Turbocharger failures are usually the result of lack of maintenance, poor lubrication due to contamination and foreign objects being introduced via the airway. Improper engine startups and shutdowns often result in bearing failures and shaft seizures due to lack of lubrication during these critical stages of vehicle operation. Turbochargers operate under extreme pressure and temperature from the hot exhaust that can approach 2000 degrees F, often in a speed range exceeding 200K RPMs. Cold driveaway or hot engine shutdowns can result in bearing failure and shaft seizure due to absence of lubrication during these critical engine startups and shutdowns.

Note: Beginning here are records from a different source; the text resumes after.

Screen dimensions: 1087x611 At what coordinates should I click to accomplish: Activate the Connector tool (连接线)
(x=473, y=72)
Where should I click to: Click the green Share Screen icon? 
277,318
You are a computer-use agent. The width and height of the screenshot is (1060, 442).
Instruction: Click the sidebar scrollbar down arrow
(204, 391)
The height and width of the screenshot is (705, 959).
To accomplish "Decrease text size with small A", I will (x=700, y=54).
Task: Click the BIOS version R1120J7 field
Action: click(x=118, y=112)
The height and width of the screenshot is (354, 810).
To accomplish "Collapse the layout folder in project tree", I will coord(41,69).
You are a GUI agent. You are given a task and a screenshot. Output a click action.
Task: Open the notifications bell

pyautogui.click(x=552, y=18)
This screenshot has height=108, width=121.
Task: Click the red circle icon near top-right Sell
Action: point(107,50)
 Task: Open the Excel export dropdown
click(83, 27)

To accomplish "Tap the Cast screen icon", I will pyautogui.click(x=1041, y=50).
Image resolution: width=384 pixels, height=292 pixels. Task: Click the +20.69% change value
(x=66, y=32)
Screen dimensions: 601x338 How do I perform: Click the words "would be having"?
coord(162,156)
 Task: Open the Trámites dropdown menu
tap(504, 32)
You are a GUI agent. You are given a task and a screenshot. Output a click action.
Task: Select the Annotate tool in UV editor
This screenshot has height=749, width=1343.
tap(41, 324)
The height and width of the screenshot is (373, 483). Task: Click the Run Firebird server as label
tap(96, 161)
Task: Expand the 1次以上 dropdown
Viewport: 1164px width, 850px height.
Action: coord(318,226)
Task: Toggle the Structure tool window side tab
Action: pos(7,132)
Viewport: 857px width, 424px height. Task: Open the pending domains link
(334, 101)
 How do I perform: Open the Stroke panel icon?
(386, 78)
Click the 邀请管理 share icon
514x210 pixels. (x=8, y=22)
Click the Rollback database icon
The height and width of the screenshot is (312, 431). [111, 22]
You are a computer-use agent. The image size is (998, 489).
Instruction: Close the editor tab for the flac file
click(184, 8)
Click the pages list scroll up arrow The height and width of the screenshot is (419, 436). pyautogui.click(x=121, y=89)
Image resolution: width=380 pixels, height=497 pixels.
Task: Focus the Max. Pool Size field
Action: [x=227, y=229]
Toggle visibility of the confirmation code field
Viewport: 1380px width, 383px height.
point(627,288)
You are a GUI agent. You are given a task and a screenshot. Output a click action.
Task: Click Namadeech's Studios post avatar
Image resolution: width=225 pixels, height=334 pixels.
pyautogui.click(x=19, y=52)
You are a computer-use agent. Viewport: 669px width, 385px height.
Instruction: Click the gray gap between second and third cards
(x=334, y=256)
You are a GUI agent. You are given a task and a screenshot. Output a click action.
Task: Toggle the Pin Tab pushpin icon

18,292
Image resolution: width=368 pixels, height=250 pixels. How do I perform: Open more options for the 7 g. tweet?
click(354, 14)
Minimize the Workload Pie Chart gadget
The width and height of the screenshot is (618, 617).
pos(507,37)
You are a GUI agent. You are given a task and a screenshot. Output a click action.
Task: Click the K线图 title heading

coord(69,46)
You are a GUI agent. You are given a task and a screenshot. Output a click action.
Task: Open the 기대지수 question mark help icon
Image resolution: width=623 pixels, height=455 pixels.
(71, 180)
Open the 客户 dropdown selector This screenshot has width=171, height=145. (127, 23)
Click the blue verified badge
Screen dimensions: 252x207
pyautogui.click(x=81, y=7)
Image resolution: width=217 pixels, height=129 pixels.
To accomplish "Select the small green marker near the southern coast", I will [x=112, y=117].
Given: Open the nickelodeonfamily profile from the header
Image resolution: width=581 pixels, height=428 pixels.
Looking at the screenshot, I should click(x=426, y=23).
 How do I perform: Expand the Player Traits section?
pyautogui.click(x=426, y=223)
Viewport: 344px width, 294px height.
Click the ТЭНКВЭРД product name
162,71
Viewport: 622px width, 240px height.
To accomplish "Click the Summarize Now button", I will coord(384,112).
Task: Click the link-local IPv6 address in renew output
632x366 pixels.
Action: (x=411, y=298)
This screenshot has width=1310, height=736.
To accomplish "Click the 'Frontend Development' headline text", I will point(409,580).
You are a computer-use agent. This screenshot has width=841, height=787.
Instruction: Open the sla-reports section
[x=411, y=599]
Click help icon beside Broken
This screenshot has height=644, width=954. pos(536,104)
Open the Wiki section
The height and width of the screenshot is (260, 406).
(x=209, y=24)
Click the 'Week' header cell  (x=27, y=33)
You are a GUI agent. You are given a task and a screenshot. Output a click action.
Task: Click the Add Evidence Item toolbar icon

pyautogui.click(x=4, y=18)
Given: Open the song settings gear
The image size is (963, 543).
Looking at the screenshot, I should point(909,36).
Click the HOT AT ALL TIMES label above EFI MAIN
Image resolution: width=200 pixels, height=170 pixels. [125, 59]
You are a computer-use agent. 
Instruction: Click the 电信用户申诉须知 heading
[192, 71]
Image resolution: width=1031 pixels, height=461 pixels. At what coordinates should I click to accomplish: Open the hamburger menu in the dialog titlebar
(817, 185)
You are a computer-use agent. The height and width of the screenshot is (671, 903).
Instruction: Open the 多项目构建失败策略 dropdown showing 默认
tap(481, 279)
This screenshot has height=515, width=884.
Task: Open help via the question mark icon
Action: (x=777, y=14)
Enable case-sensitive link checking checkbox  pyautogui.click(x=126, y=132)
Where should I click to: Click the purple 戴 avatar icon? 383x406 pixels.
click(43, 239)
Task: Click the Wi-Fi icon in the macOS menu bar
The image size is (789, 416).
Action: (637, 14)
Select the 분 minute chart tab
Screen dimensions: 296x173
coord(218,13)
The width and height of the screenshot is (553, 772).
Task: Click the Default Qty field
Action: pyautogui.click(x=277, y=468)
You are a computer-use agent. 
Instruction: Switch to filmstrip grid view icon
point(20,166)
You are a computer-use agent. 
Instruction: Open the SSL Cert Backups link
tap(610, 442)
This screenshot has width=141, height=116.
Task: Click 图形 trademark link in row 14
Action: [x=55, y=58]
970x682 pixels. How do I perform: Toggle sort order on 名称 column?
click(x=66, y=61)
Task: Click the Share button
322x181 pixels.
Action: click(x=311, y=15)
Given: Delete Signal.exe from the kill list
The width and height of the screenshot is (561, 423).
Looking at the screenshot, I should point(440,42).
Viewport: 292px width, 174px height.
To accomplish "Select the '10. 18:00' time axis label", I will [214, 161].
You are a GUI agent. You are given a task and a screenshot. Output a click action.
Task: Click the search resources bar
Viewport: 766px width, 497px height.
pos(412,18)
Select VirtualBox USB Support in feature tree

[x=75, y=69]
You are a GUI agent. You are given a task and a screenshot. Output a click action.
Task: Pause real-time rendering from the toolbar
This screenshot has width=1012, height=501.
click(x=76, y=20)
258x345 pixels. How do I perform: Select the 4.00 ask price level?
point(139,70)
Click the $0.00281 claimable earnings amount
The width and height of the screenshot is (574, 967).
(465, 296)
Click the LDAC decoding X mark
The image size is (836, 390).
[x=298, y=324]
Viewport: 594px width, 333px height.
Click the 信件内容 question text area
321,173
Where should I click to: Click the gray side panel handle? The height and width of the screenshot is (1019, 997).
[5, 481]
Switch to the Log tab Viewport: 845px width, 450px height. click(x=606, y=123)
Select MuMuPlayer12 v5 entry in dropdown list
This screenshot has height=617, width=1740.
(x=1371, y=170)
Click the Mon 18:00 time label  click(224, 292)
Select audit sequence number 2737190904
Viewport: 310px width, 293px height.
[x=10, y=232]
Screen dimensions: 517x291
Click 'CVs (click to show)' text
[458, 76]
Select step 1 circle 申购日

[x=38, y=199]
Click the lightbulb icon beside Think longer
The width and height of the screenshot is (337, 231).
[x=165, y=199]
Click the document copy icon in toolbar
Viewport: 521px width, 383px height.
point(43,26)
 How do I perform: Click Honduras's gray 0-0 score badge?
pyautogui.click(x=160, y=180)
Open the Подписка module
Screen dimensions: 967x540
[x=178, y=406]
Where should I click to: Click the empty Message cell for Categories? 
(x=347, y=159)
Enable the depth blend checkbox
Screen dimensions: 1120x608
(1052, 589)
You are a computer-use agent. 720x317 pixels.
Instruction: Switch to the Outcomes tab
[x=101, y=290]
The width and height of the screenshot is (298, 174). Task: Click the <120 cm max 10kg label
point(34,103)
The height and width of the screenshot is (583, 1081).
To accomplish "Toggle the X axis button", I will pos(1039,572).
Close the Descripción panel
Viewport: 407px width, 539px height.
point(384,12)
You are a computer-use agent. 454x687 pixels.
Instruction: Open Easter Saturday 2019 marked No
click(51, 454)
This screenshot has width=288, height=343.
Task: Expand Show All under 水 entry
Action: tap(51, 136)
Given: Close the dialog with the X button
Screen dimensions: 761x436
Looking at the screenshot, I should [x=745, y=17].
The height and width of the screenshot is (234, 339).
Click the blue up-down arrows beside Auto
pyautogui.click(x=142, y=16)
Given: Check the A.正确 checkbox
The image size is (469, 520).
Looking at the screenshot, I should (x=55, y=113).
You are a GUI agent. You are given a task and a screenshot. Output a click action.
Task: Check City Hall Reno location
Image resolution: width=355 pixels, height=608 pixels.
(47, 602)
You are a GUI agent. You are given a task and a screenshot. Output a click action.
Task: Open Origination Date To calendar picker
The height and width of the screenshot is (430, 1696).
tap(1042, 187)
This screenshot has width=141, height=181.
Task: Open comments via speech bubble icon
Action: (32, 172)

Vehicles driven beyond the recommended service interval may encounter heavy deposits that can restrict lubricant flow through the turbocharger, resulting in bearing failure. Contaminated oil has been a leading cause of turbocharger failures. Poor lubrication can promote bearing or shaft wear, or in some cases shaft breakage. When this occurs the turbine or compressor may contact the turbocharger housing, causing parts to bend or break due to the radial movement of the shaft. Contamination in the lubricant usually consists of minute carbon deposits resulting from the combustion process. The deposits are abrasive, resulting in clearance issues and plugging within the oil feed tubes/galleries. When lube services are not performed at the proper service interval, gelling and the formation of sludge results in clogged oil passages. The turbocharger requires the same clean lubricant as the engine for protection of its internal components. Further, the correct oil viscosity is imperative for providing proper lubrication and coolant for the turbocharger.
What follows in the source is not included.